Big Thief sort l’épatant Double Infinity: interview exclusive avec l’un des groupes les plus intenses du moment

Big Thief, désormais en trio, retrouve une nouveau souffle sur Double Infinity
Laurent Hoebrechts
Laurent Hoebrechts Journaliste musique

Big Thief a tangué, mais n’a pas flanché après le départ de son bassiste. Avec son nouvel album, Double Infinity, le groupe d’Adrianne Lenker découvre même un nouveau lâcher-prise. Rencontre avec le groupe américain, qui sera à Forest National en juin prochain     

Chanteuse-leader de Big Thief, Adrianne Lenker fait mine de s’étonner : « Pourquoi telle musique me touche? Wow!… OK, c’est toujours intéressant de creuser et de s’interroger. Mais cela reste quand même un phénomène étrange, difficile à cerner ou quantifier. C’est juste quelque chose que vous sentez au plus profond de votre âme…» A question banale, réponse convenue: bien fait pour le journaliste… A ceci près que, dans la bouche d’Adrianne Lenker, la sentence a des accents de pure vérité. Peu de groupes récents ont en effet autant donné le sentiment de fonctionner à l’instinct. Moins porté par la dernière trends TikTok que par un sentiment d’urgence et de vérité. Plus préoccupé par la manière d’être présent dans le moment qu’omniprésent sur les réseaux. Bref. A une époque où le terme d’industry plant n’a jamais été aussi populaire –google stats à l’appui–, Big Thief tient plutôt de l’herbe folle. 

Avec pas mal de succès: en 10 ans, Big Thief est devenu l’une des têtes de gondole de la scène rock indépendante américaine. Le groupe a réussi à combiner succès critique, public et même la reconnaissance du milieu (pas moins de cinq nominations aux Grammys). Rencontrée une première fois en 2019, pour la sortie de U.F.O.F., Adrianne Lenker présentait le disque comme un plaidoyer pour que chacun accepte plus facilement son «alien», sa propre part d’étrangeté.
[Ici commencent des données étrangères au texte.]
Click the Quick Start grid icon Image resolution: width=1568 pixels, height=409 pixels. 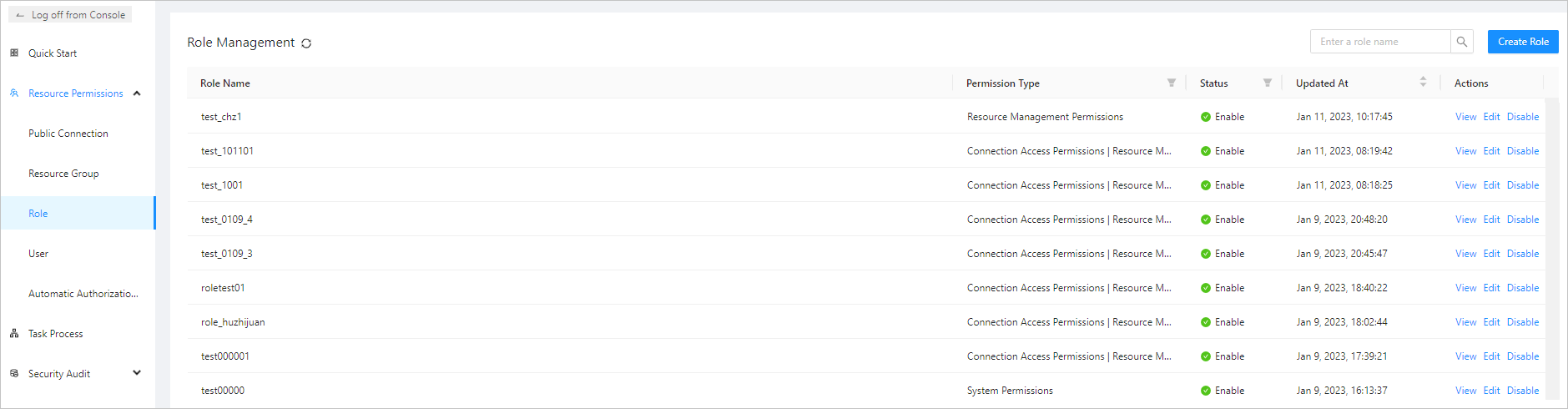[14, 53]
Le succès facilite-t-il précisément le processus? «Non, pas forcément. En réalité, la difficulté quand vous bénéficiez d’une certaine « reconnaissance », c’est de se retrouver au contraire coincé dans l’image que le public a de vous. Les gens projettent des choses, vous voient comme une entité bien précise et définie. Et vous pouvez facilement vous faire piéger là-­dedans. Alors que vous êtes forcément multiple, que vous avez envie de continuer à grandir dans votre travail.»

Big Thief, big bosseurs

Jusqu’ici, Big Thief a plutôt réussi à se protéger, chérissant sa liberté. En 2019, le groupe s’est par exemple permis de sortir deux albums à cinq mois d’écart –U.F.O.F. et Two Hands. Trois ans plus tard, Dragon New Warm Mountain I Believe in You était encore une imposante galette d’une vingtaine de titres, étalés sur plus de 80 minutes. Publié cette semaine, leur nouveau Double Infinity présente des proportions plus modestes –neuf titres emballés en moins de trois quarts d’heure. Mais il reste toujours aussi difficile à cerner, entre folk psychédélique, country chaleureuse et americana exubérante.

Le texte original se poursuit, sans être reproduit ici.